Silver biodistribution and gut toxicity of two commercially available colloidal silver products, Mesosilver (TM) and AgC, were evaluated in male mice. AgC is composed solely of ionic silver (Ag+) while Mesosilver (TM) contains a mix of silver nanoparticles (AgNPs) and Ag+ ions. After high-dose (approximately 3 mg per kg body weight (bw) per day) sub-chronic exposure, silver accumulation was close for Mesosilver (TM) and AgC. The combination of micro X-ray fluorescence and micro X-ray absorption spectroscopy showed that metallic AgNPs and Ag+ ions initially contained in Mesosilver (TM) were subjected to physicochemical modifications during their fate in the gut. In the colon, most Ag atoms were oxidized and dissolved to form Ag complexes with thiol groups (-SH) of proteins and/or peptides. Sub-chronic exposure at lower dose (150 mu g per kg bw per day) led to a moderate impact on the gut barrier for both colloidal silver products. An increase in colonic LCN-2 was observed only after AgC exposure. For gut microbiota at the genus level, exposure to Mesosilver (TM) led to a decrease in Ruminococcus and Anaerosporobacter, while Intestinimonas increased. Exposure to AgC resulted in an increase in Clostridium sp. ASF356 and Tyzzerella, while the relative abundance of Anaerosporobacter decreased. In addition, the Saccharomycetes fungal population increased. Near-infrared spectroscopy was able to satisfactorily discriminate the Mesosilver (TM)- vs. AgC-exposed mice for both exposure doses. This study highlights the applicability of biophysics-based methodologies for providing novel insights into colloidal silver uptake, fate and toxicological effects after oral exposure.

Automated summary

This study evaluated the biodistribution and gut toxicity of two commercially available colloidal silver products, Mesosilver (TM) and AgC, in male mice. Both products had similar silver accumulation after high-dose sub-chronic exposure. Physicochemical modifications of silver nanoparticles and ions were observed in the gut.

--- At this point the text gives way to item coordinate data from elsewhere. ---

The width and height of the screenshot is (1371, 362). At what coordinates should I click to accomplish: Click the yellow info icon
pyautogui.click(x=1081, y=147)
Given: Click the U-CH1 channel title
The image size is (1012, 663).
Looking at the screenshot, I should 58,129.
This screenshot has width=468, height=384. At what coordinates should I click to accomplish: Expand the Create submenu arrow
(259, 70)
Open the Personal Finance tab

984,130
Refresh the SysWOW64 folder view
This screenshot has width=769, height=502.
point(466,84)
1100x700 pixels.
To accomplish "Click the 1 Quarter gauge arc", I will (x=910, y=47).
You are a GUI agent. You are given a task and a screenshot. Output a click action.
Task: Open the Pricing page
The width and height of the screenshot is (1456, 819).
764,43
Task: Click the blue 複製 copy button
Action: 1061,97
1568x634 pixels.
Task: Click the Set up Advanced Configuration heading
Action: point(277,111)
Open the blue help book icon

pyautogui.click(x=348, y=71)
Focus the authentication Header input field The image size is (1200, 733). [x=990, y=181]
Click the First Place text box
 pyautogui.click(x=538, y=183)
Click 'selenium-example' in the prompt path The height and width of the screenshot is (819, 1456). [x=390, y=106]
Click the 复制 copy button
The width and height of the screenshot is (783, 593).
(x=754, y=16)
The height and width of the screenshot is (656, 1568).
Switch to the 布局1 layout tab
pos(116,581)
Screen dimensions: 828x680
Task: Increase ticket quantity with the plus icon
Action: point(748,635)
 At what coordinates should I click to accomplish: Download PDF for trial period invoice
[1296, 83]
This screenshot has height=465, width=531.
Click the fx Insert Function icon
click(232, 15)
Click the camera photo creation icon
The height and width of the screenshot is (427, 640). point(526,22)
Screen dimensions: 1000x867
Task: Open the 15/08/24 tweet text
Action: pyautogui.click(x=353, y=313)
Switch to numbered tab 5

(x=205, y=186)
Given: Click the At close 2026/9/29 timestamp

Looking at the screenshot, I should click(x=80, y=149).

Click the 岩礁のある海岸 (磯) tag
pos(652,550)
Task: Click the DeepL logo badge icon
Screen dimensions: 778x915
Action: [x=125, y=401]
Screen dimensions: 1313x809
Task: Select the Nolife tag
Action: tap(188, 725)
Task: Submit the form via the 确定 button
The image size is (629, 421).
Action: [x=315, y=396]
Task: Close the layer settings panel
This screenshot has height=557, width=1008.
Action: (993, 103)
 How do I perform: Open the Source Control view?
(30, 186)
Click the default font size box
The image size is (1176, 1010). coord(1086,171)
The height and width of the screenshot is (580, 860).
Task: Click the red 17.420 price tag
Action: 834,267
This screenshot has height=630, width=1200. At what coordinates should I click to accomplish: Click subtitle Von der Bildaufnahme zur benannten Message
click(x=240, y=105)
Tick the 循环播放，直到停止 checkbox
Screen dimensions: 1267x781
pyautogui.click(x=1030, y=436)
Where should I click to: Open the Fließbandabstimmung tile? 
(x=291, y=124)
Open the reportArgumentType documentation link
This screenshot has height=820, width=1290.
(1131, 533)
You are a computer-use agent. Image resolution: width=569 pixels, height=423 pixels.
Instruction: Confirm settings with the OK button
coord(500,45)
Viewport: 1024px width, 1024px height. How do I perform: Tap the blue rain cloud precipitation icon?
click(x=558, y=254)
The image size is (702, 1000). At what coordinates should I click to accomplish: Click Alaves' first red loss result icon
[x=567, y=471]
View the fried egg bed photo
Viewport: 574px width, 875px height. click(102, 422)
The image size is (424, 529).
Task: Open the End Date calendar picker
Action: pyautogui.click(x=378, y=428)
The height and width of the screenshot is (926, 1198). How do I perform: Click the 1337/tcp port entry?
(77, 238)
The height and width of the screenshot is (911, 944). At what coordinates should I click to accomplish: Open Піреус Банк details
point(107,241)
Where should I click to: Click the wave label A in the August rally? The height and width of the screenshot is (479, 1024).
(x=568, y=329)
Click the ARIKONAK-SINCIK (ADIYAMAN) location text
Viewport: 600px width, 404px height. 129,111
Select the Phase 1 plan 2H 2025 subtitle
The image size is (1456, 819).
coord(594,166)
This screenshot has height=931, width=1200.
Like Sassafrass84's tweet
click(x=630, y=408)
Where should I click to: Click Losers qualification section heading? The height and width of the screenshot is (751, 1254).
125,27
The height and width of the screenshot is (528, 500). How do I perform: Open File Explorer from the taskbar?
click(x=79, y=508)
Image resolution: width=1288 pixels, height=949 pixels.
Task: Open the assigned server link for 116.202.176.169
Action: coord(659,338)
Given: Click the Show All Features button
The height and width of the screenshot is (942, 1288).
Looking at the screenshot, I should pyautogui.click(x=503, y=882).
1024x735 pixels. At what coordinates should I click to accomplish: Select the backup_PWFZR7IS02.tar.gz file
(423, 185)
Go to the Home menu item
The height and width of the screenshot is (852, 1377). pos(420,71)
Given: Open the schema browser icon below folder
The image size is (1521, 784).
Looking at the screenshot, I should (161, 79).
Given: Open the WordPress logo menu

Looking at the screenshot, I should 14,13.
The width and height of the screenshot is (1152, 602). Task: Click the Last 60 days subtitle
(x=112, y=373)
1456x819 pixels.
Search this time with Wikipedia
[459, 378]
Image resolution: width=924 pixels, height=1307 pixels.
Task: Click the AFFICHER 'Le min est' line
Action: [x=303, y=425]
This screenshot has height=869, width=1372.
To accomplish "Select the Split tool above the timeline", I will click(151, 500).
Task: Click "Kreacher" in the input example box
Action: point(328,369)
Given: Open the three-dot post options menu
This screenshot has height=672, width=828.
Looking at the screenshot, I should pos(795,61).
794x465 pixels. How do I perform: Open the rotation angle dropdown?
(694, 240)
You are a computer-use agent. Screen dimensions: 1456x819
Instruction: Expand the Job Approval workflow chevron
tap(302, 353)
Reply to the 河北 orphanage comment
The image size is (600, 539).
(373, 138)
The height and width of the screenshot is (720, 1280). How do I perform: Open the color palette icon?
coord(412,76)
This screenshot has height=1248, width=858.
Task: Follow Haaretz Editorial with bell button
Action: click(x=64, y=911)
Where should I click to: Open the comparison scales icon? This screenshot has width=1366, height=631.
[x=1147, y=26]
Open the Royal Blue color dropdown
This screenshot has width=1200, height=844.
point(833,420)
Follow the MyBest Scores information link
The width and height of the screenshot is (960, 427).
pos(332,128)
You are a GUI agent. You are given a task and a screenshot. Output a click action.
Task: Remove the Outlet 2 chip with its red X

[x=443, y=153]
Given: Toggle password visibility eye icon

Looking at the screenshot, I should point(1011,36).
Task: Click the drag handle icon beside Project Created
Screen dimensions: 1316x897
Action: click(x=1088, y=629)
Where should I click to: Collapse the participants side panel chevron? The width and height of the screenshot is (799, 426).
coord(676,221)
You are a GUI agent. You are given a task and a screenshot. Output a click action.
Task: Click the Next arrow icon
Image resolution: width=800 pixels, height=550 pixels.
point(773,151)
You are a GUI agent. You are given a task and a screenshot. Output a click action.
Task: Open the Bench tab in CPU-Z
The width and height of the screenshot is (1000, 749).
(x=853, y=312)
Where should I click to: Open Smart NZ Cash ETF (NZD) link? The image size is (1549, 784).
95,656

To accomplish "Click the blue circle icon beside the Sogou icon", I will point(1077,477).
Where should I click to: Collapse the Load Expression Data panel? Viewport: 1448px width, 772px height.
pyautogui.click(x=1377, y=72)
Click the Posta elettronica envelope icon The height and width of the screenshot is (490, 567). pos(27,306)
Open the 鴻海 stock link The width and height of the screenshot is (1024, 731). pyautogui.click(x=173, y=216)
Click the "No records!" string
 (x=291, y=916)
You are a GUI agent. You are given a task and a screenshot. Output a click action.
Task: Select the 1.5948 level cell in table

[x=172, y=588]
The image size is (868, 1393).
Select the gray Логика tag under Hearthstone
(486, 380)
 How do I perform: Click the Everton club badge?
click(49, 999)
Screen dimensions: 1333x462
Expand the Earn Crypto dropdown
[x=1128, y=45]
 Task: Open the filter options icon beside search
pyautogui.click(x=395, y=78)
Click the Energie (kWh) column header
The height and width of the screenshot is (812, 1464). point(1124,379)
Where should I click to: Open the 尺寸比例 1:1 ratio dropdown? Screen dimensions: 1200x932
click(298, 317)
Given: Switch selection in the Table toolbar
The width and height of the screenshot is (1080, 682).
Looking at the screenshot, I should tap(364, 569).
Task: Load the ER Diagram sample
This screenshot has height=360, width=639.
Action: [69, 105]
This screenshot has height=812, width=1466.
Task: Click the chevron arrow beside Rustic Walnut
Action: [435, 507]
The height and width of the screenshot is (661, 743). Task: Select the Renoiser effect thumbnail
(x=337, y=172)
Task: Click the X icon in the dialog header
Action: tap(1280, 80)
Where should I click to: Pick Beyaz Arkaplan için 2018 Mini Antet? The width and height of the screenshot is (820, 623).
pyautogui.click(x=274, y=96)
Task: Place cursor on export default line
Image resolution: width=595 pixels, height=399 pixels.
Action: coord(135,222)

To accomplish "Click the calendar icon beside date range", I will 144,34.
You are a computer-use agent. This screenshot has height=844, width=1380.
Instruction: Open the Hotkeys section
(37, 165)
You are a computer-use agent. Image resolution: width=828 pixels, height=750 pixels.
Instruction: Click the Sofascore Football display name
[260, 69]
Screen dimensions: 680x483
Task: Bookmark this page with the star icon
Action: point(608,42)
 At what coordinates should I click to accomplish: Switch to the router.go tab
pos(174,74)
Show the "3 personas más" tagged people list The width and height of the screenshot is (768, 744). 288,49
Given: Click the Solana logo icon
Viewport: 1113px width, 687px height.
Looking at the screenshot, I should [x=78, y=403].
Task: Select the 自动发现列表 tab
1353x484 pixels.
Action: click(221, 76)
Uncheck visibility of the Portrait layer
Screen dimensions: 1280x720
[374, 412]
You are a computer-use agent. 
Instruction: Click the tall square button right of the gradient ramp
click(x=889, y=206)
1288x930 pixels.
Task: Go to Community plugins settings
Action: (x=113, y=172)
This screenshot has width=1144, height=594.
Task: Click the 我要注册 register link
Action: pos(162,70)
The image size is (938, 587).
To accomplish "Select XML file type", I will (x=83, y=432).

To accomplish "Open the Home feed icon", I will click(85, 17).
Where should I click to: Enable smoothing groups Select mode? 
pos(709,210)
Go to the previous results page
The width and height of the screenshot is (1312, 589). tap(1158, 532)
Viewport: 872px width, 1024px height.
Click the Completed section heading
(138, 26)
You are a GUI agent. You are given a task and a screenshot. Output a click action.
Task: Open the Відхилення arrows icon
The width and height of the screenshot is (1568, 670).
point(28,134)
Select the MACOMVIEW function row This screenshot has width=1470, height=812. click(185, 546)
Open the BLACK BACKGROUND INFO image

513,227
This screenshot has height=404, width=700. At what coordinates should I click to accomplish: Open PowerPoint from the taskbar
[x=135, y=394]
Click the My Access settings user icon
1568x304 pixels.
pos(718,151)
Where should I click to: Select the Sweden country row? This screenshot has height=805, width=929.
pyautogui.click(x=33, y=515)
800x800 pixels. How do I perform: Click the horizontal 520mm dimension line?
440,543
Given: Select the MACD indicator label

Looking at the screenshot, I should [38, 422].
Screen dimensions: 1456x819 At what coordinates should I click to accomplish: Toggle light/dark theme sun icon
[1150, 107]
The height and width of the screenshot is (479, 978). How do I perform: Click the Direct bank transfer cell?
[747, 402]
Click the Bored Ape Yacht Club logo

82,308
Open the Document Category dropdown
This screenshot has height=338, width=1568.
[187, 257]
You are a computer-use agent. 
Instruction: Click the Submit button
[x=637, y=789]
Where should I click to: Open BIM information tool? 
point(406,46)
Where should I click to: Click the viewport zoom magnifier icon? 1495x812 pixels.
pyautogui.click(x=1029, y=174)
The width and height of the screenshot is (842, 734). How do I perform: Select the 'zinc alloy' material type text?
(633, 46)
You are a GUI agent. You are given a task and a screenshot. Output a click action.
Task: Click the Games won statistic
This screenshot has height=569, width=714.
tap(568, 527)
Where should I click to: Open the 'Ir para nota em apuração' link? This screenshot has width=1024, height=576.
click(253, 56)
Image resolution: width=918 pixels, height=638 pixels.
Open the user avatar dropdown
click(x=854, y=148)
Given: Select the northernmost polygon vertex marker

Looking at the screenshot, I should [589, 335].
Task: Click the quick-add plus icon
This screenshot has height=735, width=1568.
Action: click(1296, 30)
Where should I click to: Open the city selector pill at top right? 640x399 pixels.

Both products had a moderate impact on the gut barrier at lower doses. The composition of gut microbiota was altered differently by each product. Near-infrared spectroscopy successfully distinguished between the two exposures. This study demonstrates the applicability of biophysics-based methods in understanding the uptake, fate, and toxicological effects of colloidal silver after oral exposure.